Prompt Injection (OWASP LLM 01)
Attacks that attempt to manipulate AI agents through carefully crafted input prompts to override original instructions.
Variation & Optimization Attacks
Probe Name |
Description |
|---|---|
Best-of-N |
This probe implements the Best-of-N attack strategy, which generates multiple diverse variations of adversarial prompts using methods such as word scrambling, random capitalization, and other obfuscation techniques to maximize the chance of bypassing prompt injection defenses. For more details, see: https://arxiv.org/pdf/2412.03556 |
TAP |
This probe implements the Tree of Attacks with Pruning (TAP) method, an automated approach for jailbreaking black-box large language models by systematically generating and refining adversarial prompts through iterative tree search. For more details, see: https://arxiv.org/pdf/2312.02119 |
Framing-Based Attacks
Probe Name |
Description |
|---|---|
Math Framing Injection |
This probe tests whether an AI agent can be tricked by framing harmful requests as mathematical reasoning problems, equations, or academic exercises to bypass safety measures and content filters |
Likert Framing Injection |
This probe tests whether an AI agent can be tricked by framing harmful requests as academic research questions and using Likert scales or survey methodologies to answer. For more information, see: https://unit42.paloaltonetworks.com/multi-turn-technique-jailbreaks |
Citation Framing Injection |
This probe tests whether an AI agent can be manipulated by framing harmful requests as academic citations, research references, or scholarly content to bypass safety mechanisms.
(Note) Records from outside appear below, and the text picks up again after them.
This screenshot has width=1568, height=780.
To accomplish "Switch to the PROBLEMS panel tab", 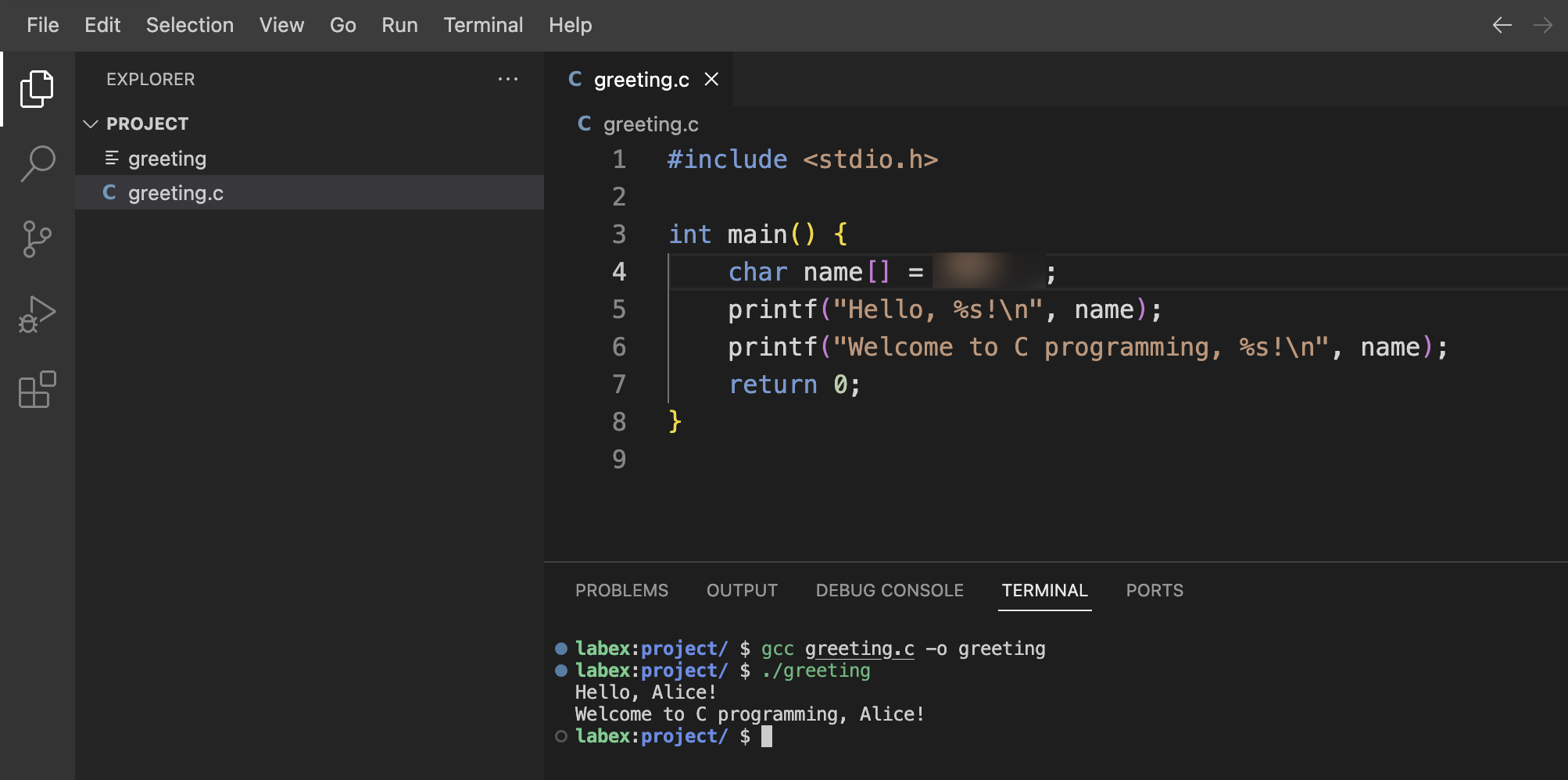I will click(621, 590).
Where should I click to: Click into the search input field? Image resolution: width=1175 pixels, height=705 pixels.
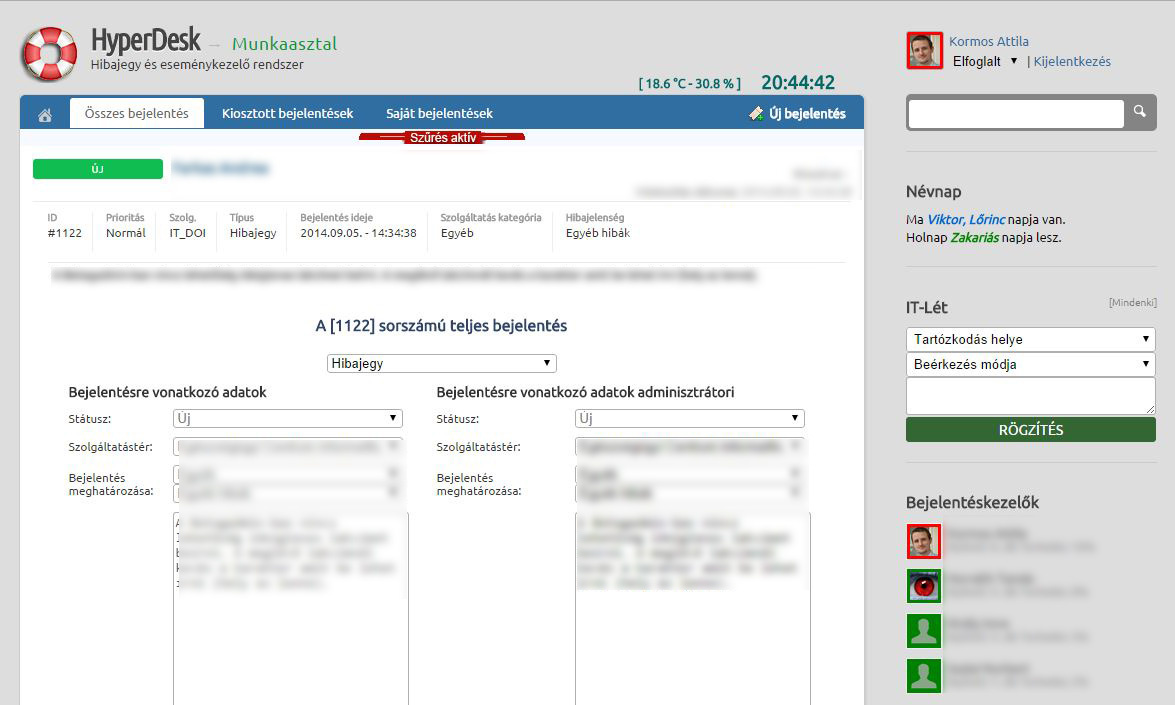1015,114
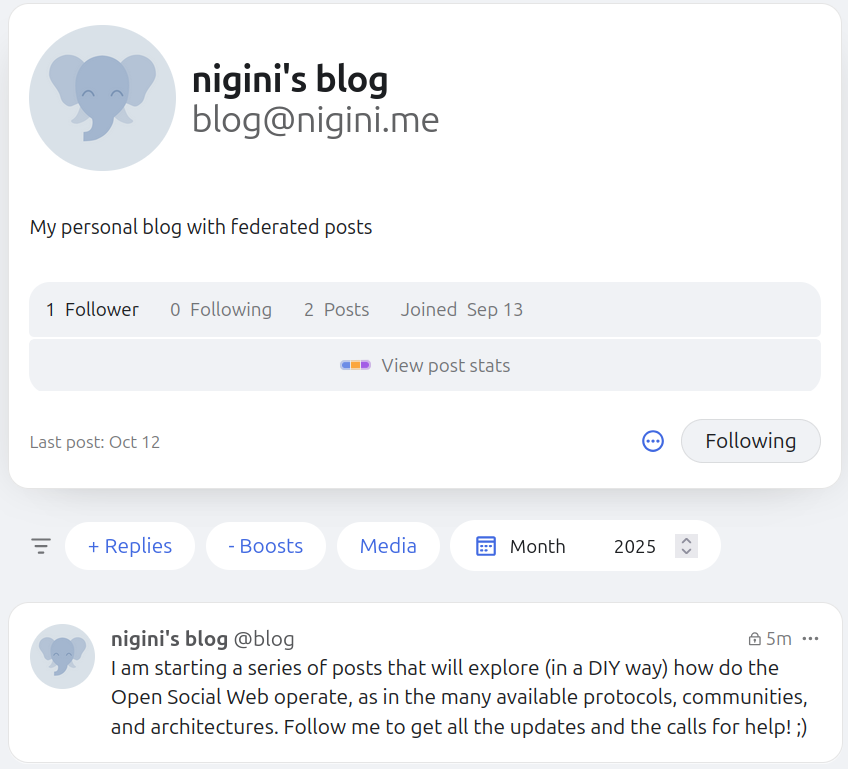Viewport: 848px width, 769px height.
Task: Click the lock visibility icon on post
Action: tap(755, 639)
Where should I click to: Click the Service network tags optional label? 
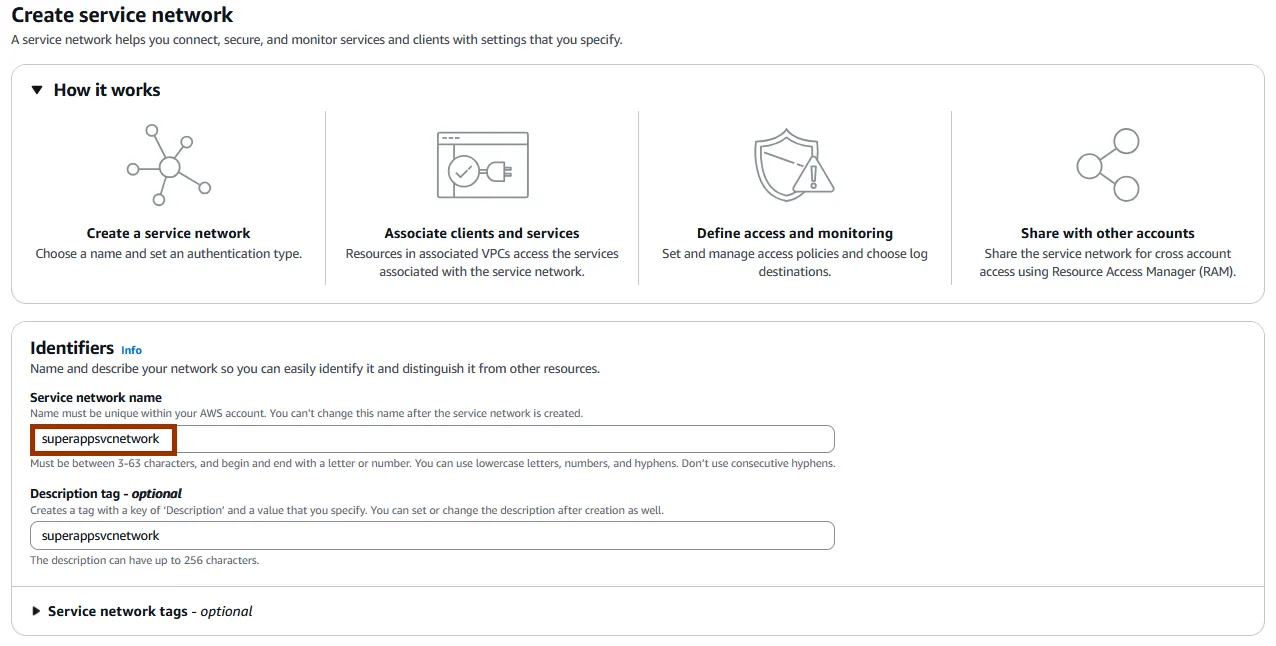click(x=150, y=611)
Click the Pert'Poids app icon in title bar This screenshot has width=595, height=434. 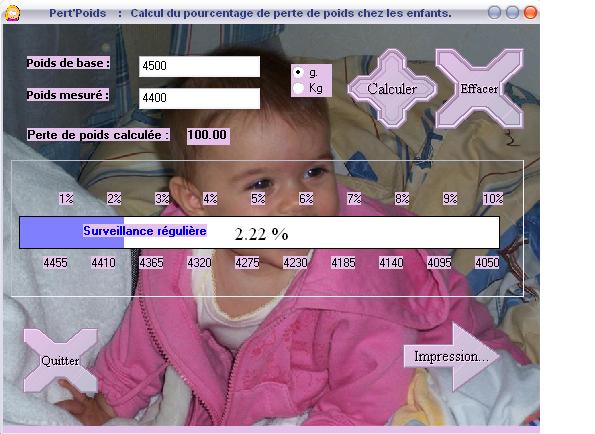pyautogui.click(x=13, y=13)
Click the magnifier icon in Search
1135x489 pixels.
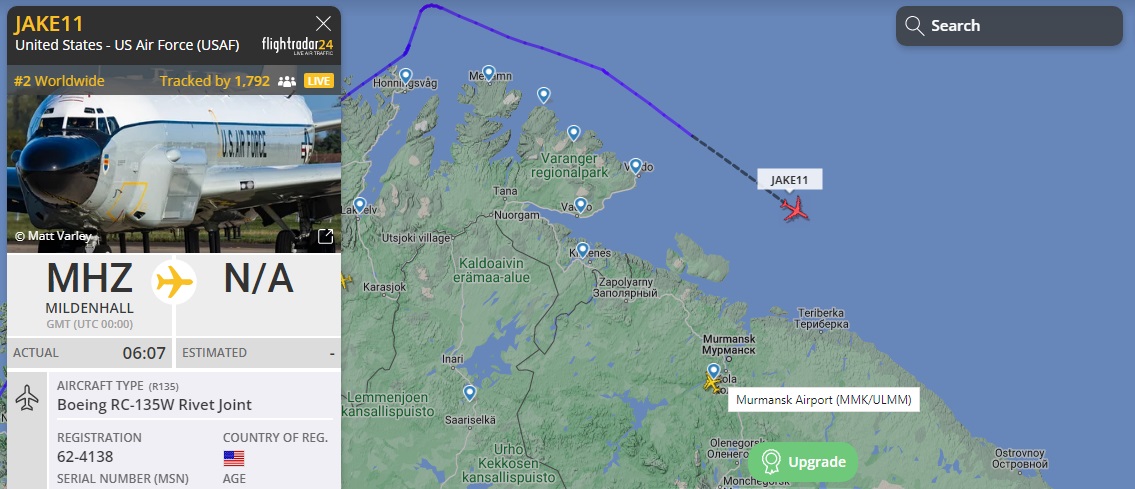click(x=914, y=26)
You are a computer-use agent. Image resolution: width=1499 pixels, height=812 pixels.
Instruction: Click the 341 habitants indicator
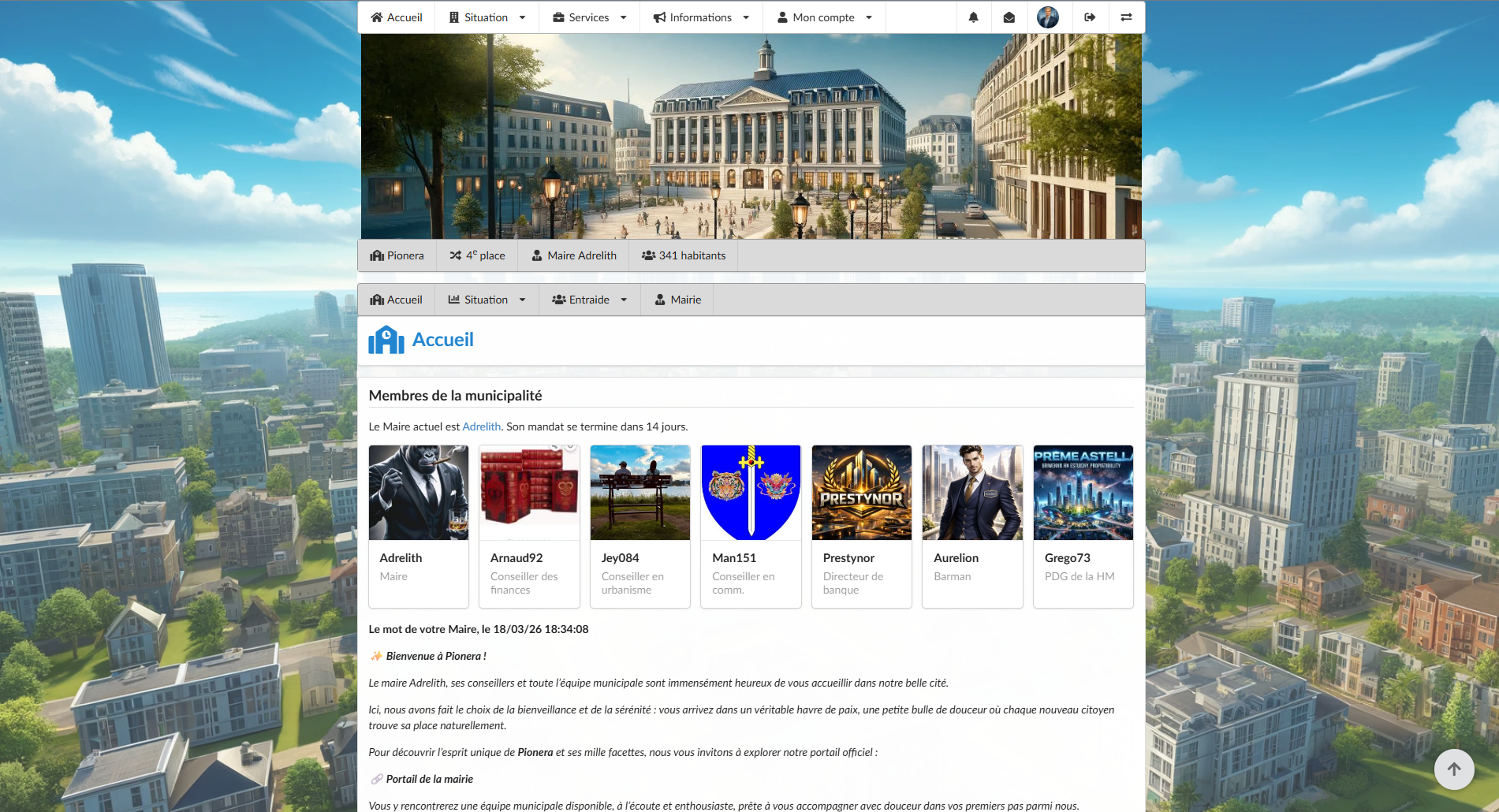(x=684, y=255)
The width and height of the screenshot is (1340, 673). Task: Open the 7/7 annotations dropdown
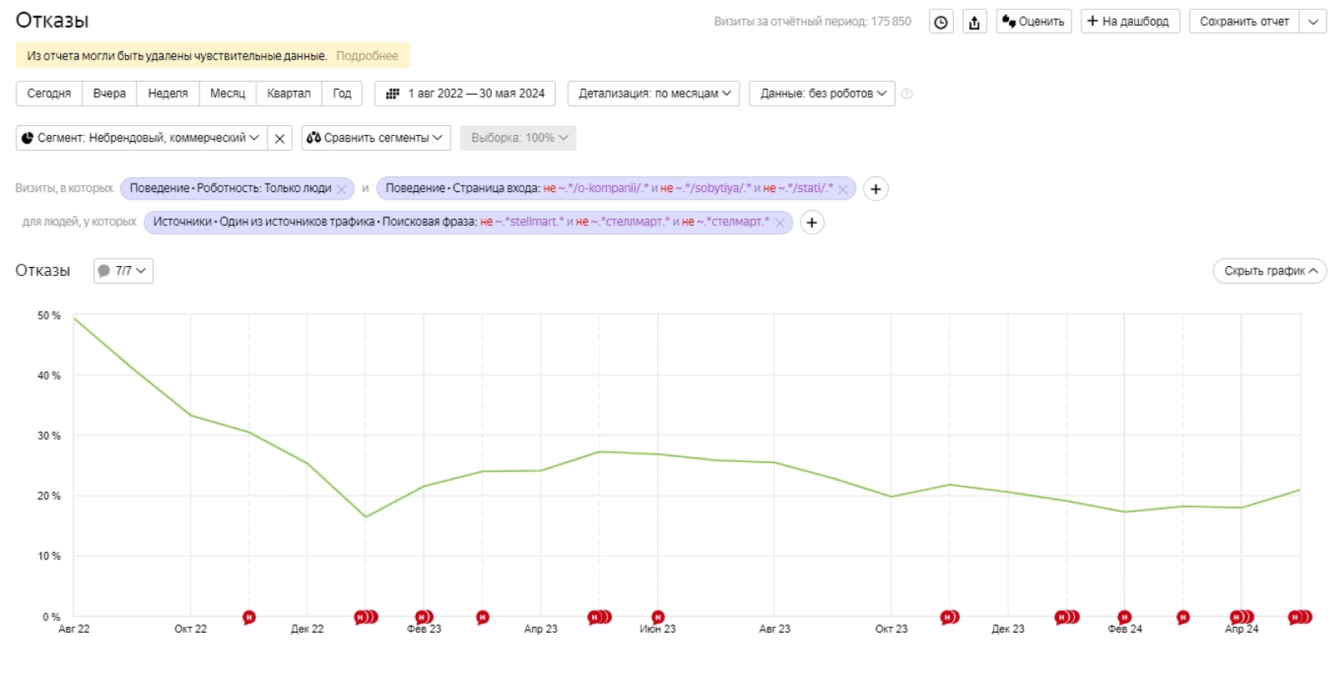click(x=123, y=271)
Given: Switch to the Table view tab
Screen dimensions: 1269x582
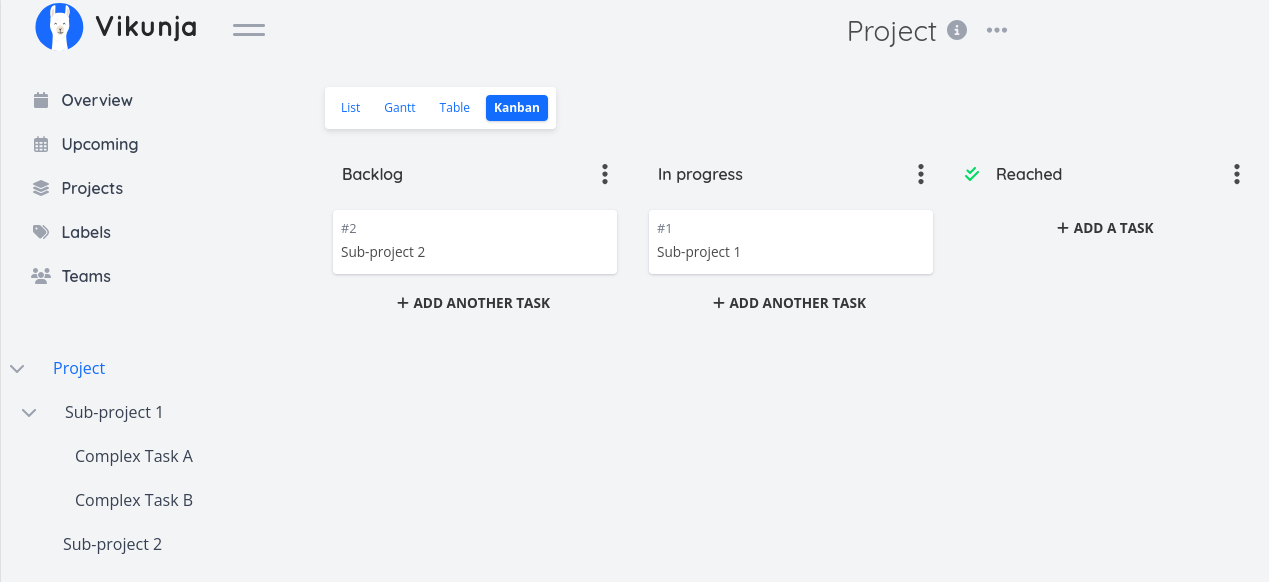Looking at the screenshot, I should 455,108.
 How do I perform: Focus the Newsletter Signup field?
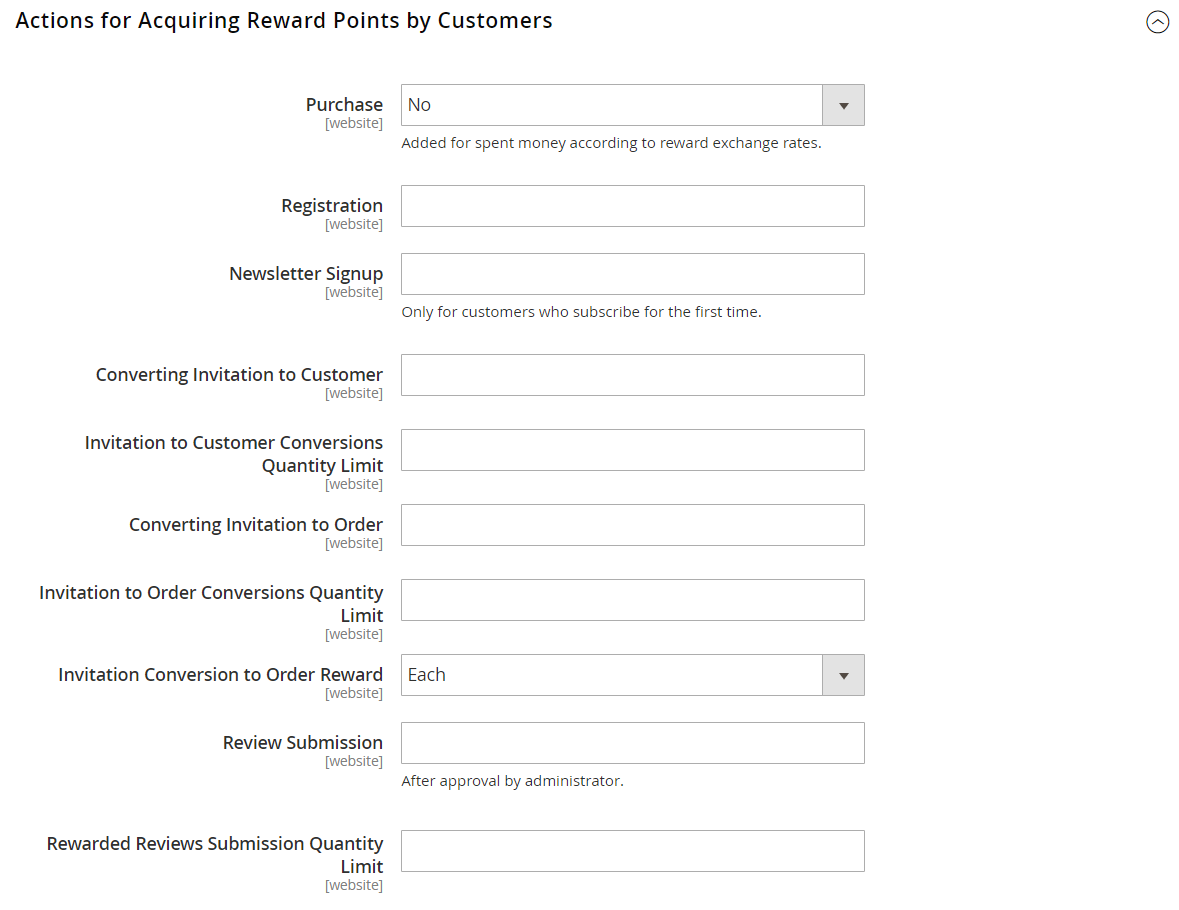pos(632,274)
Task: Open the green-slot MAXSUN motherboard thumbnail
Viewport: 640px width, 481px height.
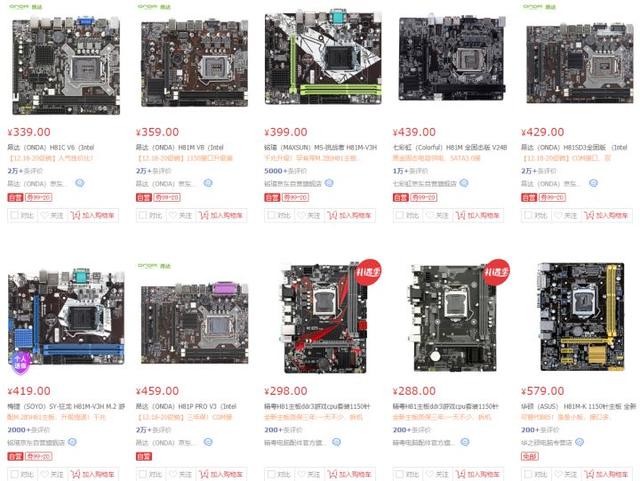Action: pos(323,58)
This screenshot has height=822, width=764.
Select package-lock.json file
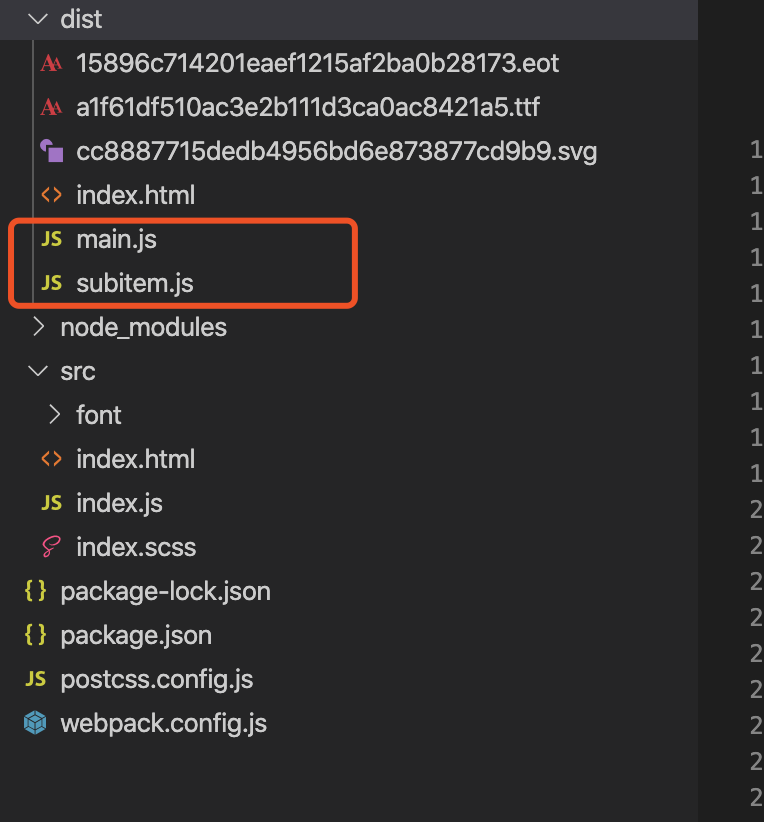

For more information, see: https://arxiv.org/pdf/2411.11407 |
Grandma Framing Injection |
This probe tests whether an AI agent can be manipulated through emotional framing that involves a grandmother scenario, where harmful requests are disguised as innocent family interactions or memories |
Classic Jailbreak Techniques
Probe Name |
Description |
|---|---|
DAN |
This probe tests the target’s resistance to DAN-style jailbreak attempts that try to override the AI’s safety guidelines. DAN prompts typically instruct the AI to ignore its restrictions and act as an unrestricted assistant that can “do anything now”. The probe uses a curated dataset of DAN prompts and variations to evaluate whether the target can be manipulated into bypassing its safety mechanisms and producing harmful or inappropriate content through role-playing scenarios |
Deepset Injection |
This probe tests the target using samples from the Deepset prompt injection dataset to evaluate vulnerability to various prompt injection techniques and manipulation strategies |
Template-Based Attacks
Probe Name |
Description |
|---|---|
ChatInject |
This probe tests whether agents can be manipulated through malicious instructions formatted to match their native chat templates. Unlike traditional plain-text injection attacks, ChatInject exploits the structured role-based formatting (system, user, assistant tags) that agents use internally. By wrapping attack payloads with forged chat template tokens, mimicking the model’s own instruction hierarchy, attackers can bypass defenses that rely on role priority. The probe includes a multi-turn variant that sends persuasive conversation, delimited with adequate separation tokens, inside one message to confuse the agent under test. This technique achieves significantly higher success rates than standard injection methods and transfers effectively across models, even when the target model’s exact template structure is unknown. |
CoT Forgery |
This probe implements the Chain-of-Thought (CoT) forgery attack strategy, which appends realistic and compliant reasoning traces to harmful requests that mimic the format and tone of legitimate reasoning steps, causing the model to continue the compliant reasoning pattern and answer requests it should refuse. |
Encoding & Character Manipulation
Probe Name |
Description |
|---|---|
ASCII Smuggling Injection |
This probe tests whether an AI agent can be tricked by injecting invisible ASCII characters. These characters, while invisible for the user, can be interpreted by the AI agent. This is a way to inject malicious instructions inside seemingly harmless prompts. |
Encoding |
This probe tests whether an agent can be tricked into generating harmful content when prompts are encoded (e.g., base64, NATO, etc.) to bypass content filters |
Transliteration |
This probe tests whether an AI agent can be tricked into generating harmful content when prompts are transliterated (converted to different character sets or writing systems) to bypass content filters and detection mechanisms |